Those scams, in which a spammer emails victims of password breaches and tells them that they’ve compromised their machines and accounts, demand money in exchange for not releasing “embarrassing recordings” of sites the user visited. 

The thing, however, is that there are no recordings, nor was there ever an actual compromise... the spammer is just betting on the reader being a) a human-being who has looked at a pornography site at least once and b) scared enough by this random threat into paying to avoid the ‘footage’ leaking.

These emails are convincing! You probably have a spam box filled with them, but if not, here’s a snippet of one that’s going around at the moment:

For the last 2 months I have been spying on you through your device camera.. especially when you visited those sites to have fun... Those videos show clearly you having fun and the content for adults you were watching.. this is pretty nasty and I would be very worried if I were you.
I have secured 4 videos: Hello_char_gd_1554667448.mp4 (75.9 MB)

The spammer uses association tactics, including the use of your breached email addresses’ name, in their “files” they will release, in order to try and make you believe it’s real.
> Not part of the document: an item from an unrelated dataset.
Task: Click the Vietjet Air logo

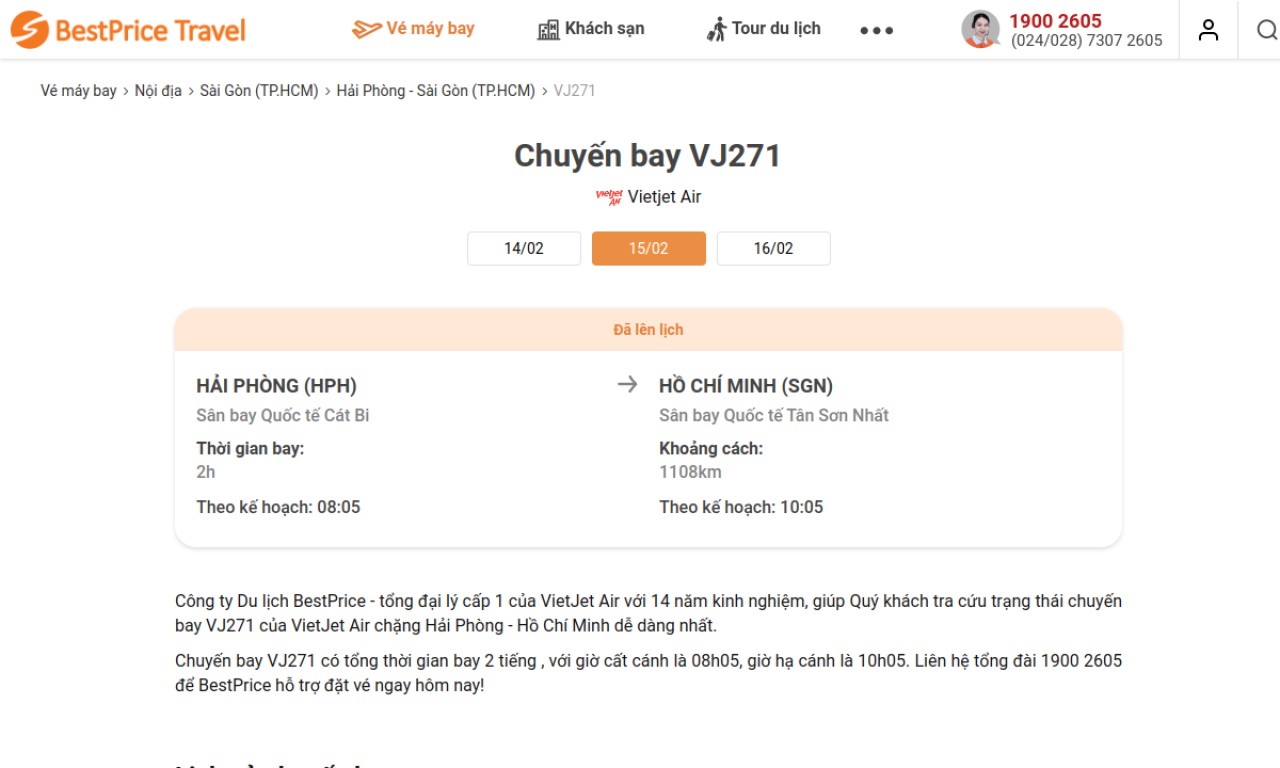Action: (x=608, y=197)
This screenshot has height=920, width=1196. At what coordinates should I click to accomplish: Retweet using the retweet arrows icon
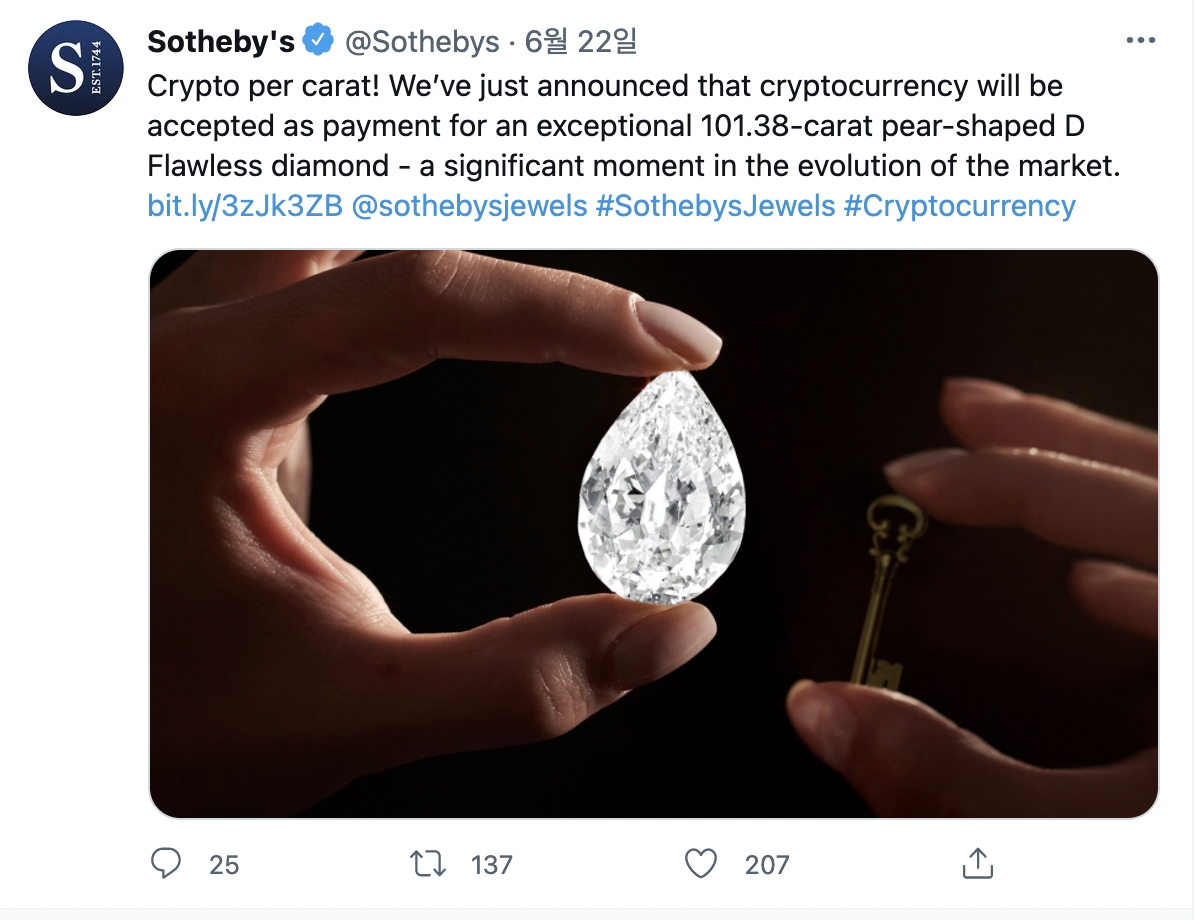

In my case, I have a generic email address, not my name, so it’s pretty obvious what’s going on here.

The Radiohead case might have been a little different, in that they actually were compromised, but there’s a lesson in what happened that applies to both of these things: never pay the hackers. 

It’ll probably not work out in your favor if you do pay them, and at least this time, Radiohead showed them who’s in charge.